National Union’s policy also has two insuring agreements. One is a “Computer Fraud” insuring agreement, which states that the insurer will pay for loss of or damage to “money,” “securities,” and “other property” resulting directly from the use of any computer to fraudulently cause a transfer of that property from inside the “premises” or “banking premises” to a person (other than a messenger) or place outside those premises.
The other relevant insuring agreement, titled “Funds Transfer Fraud,” states that the insurer will pay for loss of funds resulting directly from a fraudulent instruction directing a financial institution to transfer, pay or deliver funds from the insured’s “transfer account.”
Following the phishing scheme, RealPage filed a proof of loss with National Union, seeking coverage under the policy for $6,022,021.
In response, National Union concluded that under the computer fraud insuring agreement, RealPage was entitled to coverage for the portion of the loss of funds that represented transactional fees owed to RealPage “since it owned those funds.”
With respect to diverted funds that were owed to RealPage’s clients, however, National Union concluded that RealPage “did not own or hold” the funds and thus was not entitled to coverage.
The parties had agreed that RealPage did not own or lease the funds. Thus Judge Boyle examined whether RealPage suffered a loss of property covered by the policy by determining whether RealPage “held” the client funds.
“There are numerous dictionary definitions of “hold” with one unifying characteristic: possession,” the judge noted.
The court found that the plain meaning of the term “hold,” as used in the policy, includes possession and that an ability to direct property, without more, is insufficient.
The court agreed with RealPage’s argument that the policy intends for “own” and “hold” to have different meanings but ruled that “own” encompasses a situation in which the insured “rightfully” possesses property, such as by “legal title” and that with ownership, the property belongs to the insured.

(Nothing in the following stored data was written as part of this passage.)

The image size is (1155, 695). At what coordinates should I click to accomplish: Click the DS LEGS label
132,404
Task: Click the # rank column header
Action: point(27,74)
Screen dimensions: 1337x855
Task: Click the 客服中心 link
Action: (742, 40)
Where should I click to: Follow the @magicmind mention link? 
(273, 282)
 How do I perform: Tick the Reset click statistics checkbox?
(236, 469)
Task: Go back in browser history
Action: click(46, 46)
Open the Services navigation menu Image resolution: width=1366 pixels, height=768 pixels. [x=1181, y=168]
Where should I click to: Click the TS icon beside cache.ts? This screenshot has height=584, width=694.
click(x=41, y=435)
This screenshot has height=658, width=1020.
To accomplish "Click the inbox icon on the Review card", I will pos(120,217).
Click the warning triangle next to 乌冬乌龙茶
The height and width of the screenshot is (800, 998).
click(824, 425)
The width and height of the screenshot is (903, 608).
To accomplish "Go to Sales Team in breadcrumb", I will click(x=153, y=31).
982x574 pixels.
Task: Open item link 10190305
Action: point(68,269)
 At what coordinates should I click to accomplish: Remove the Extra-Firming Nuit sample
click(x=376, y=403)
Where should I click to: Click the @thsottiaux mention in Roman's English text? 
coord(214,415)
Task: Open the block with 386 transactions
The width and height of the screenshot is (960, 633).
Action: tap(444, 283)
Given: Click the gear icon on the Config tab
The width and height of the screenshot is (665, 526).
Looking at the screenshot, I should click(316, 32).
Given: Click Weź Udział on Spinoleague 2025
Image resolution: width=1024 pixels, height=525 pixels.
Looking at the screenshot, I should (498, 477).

On the other hand, “hold” applies when the insured cannot claim that the property belongs to it—rather, the insured possesses the property owned by another.
The court found that funds that are “maintained in a commingled account in a third party’s name, at a third-party bank, which the insured can direct but not access, are not funds ‘held’ by the insured.”
The court recognized that RealPage might have intended to “hold” the client’s funds and further acknowledged that the bad actors utilized RealPage credentials to obtain the funds. Nevertheless, the court concluded that based on the plain language, RealPage did not hold the funds.
Since it did not own or hold the funds, RealPage did not suffer a direct loss as required under the policy, the court concluded.
“Here, since RealPage did not hold the funds, its loss resulted from its decision to reimburse its clients. Accordingly, RealPage did not suffer a direct loss as required under the policy,” Judge Boyle wrote.
“RealPage could have contracted for a broader definition of covered property. But it did not,” the judge added.
The case is RealPage Inc. v National Union Fire Insurance Co.